The most personal dynamic of words is when we use them relationally, communicating our presence and love. During a difficult feeding tube change, my husband, Darryl, and I worked together, constantly assuring him: “We’re here. Mom and Dad are right here with you.” Calvin loves when the other kids cheer him on or hop into his bed to read him a book. Words bring relationship, comfort, and confidence. It took me a long time to realize the power of God’s Word to do the same for me. “Where is God?” I’d cry. We’re people who want reassurances that are physical, circumstantial, and immediate. But God often expands our awareness of His presence and love through faltering faith and trust in His Word through waiting seasons. Jesus said, “My sheep hear my voice, and I know them, and they follow me” (John 10:27). His words are not only true; they are personal and change the course of our lives.

Deep confidence in God does not come from understanding or controlling everything around us but from hearing the Shepherd’s words. And as He speaks into our confused minds and dark nights, we find that He is with us and His words bring comfort and confidence. When the situation worsens, He reminds us, “When you pass through the waters, I will be with you” (Isa. 43:2). And when there seems to be no end in sight, “after you have suffered a little while, the God of all grace, who has called you to his eternal glory in Christ, will himself restore, confirm, strengthen, and establish you” (1 Peter 5:10).

Faith Becomes Sight

There are certain moments when Calvin can catch a glimpse of us. He has cortical visual impairments, meaning that there is nothing wrong with his actual eyes, but his loss of sight is from his brain’s inability to perceive objects. This means there are rare occasions that he can get a glimpse of something, a shadow or a bright light, in his peripheral vision. Once as I was moving behind him, I saw him turn his head quickly back. I walked noiselessly back and forth several times—each time my shadow blocked the sunlight, his head would jerk. He caught a glimpse of me, but it was just a shadow. I cannot imagine what it will be like to know Calvin restored, to be able to see my face, not just hear my words. It brings a joy that I cannot find words for.
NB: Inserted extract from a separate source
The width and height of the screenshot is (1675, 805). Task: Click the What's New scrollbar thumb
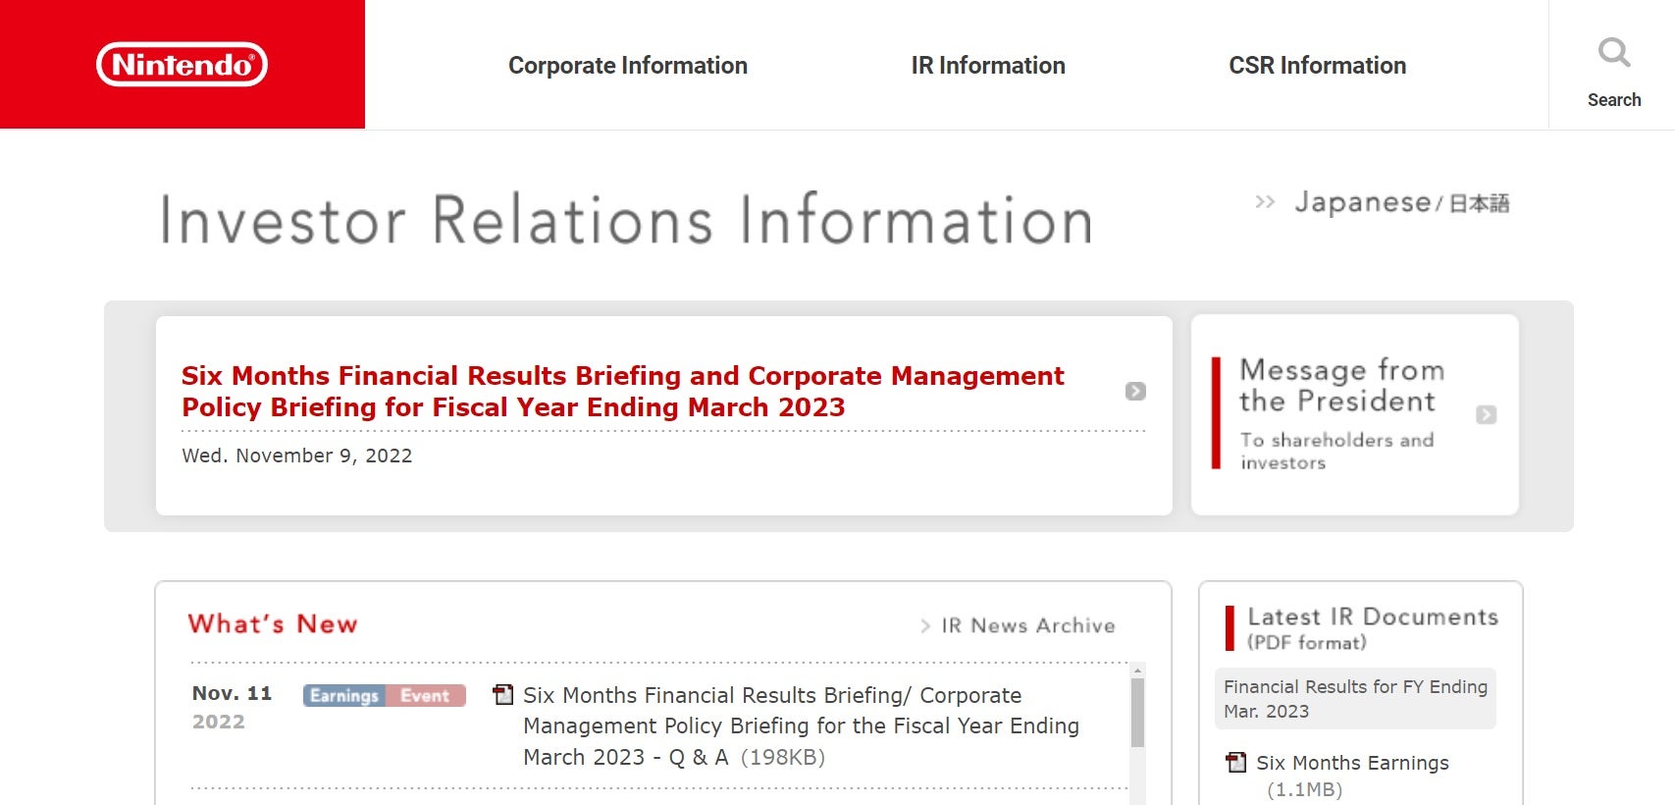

This makes me reflect on how much the Lord longs for our final restoration, when our faith will be replaced with sight. Now we “see through a glass, darkly; but then face to face: now I know in part; but then shall I know even as also I am known” (1 Cor. 13:12). The Bible is an incredible gift, bringing light to our reality, reorienting us, and bringing us into relationship with God, but one day we will no longer need it. Instead of having faith in His words, we will actually be in the presence of the Living Word. We will no longer catch rare glimpses of Him but will be saturated with His presence. The Shepherd’s voice, familiar to us from following Him through the dark nights, will be accompanied by His physical presence, as He will wipe every tear from our eyes: “For the Lamb in the midst of the throne will be their shepherd, and he will guide them to springs of living water, and God will wipe away every tear from their eyes” (Rev. 7:17).